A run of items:
_ _ _ _ _
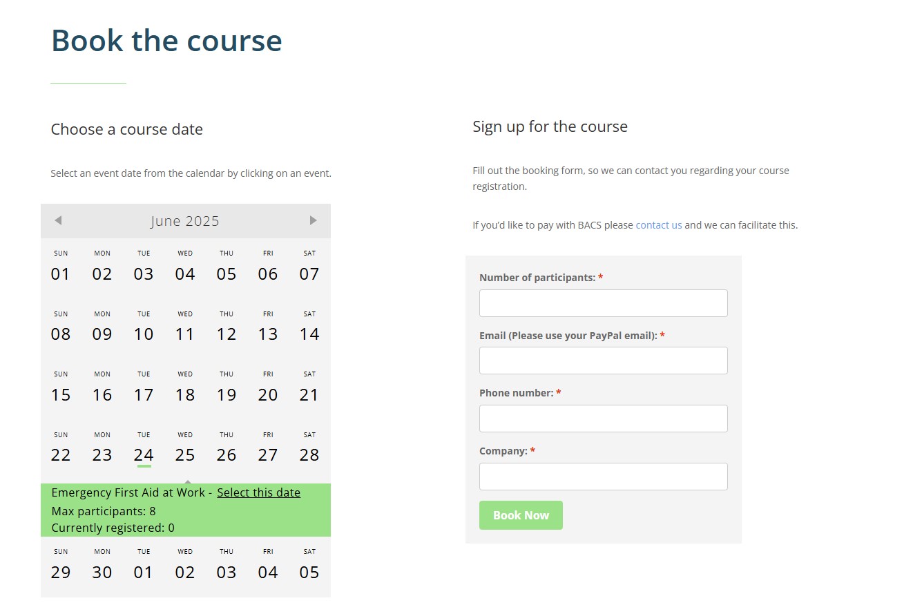Click the June 2025 month title

185,221
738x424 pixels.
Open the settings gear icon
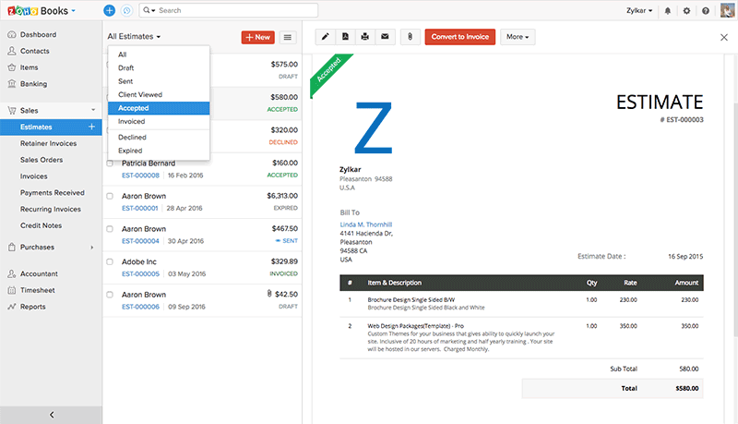point(686,10)
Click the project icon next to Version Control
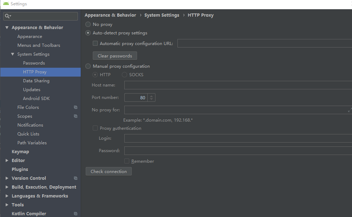 [x=75, y=178]
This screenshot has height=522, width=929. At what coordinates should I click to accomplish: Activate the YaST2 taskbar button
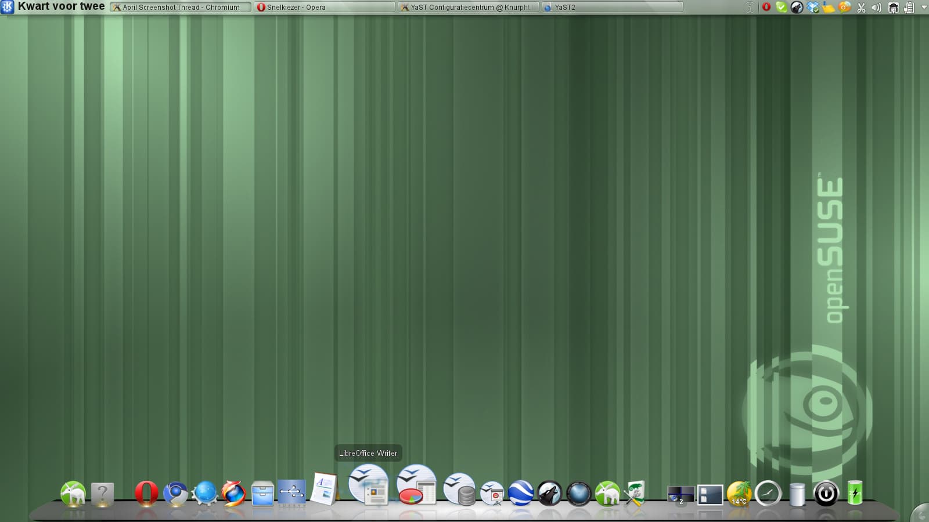612,7
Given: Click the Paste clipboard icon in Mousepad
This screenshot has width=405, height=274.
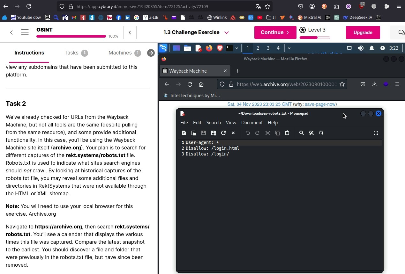Looking at the screenshot, I should pos(287,133).
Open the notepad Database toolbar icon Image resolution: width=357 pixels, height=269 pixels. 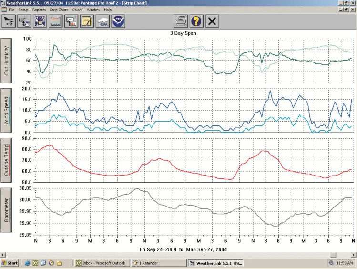tap(87, 21)
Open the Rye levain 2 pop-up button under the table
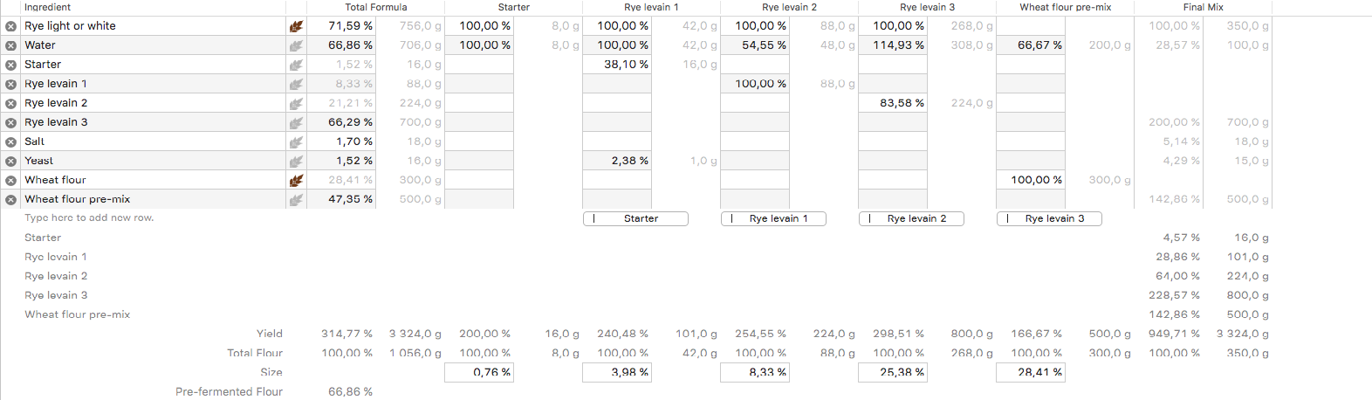This screenshot has width=1372, height=400. (x=911, y=218)
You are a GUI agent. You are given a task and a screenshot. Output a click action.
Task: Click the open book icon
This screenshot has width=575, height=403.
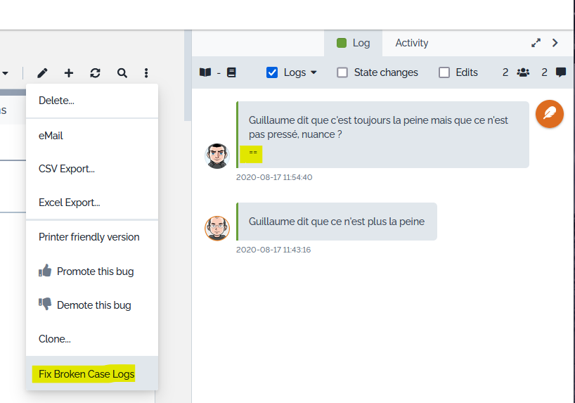tap(205, 72)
_ _ _ _ _
Express the items from the first line through the line containing "Looking at the" as a JSON list of strings, one string per line, with blank lines skipped. Leave the pictures out of the answer.

[
  "Click the June 2025 month title",
  "185,221",
  "738x424 pixels.",
  "Open the settings gear icon",
  "point(686,10)",
  "Click the project icon next to Version Control",
  " [x=75, y=178]",
  "This screenshot has height=522, width=929. At what coordinates should I click to accomplish: Activate the YaST2 taskbar button",
  "612,7",
  "Given: Click the Paste clipboard icon in Mousepad",
  "This screenshot has width=405, height=274.",
  "Looking at the screenshot, I should pos(287,133)."
]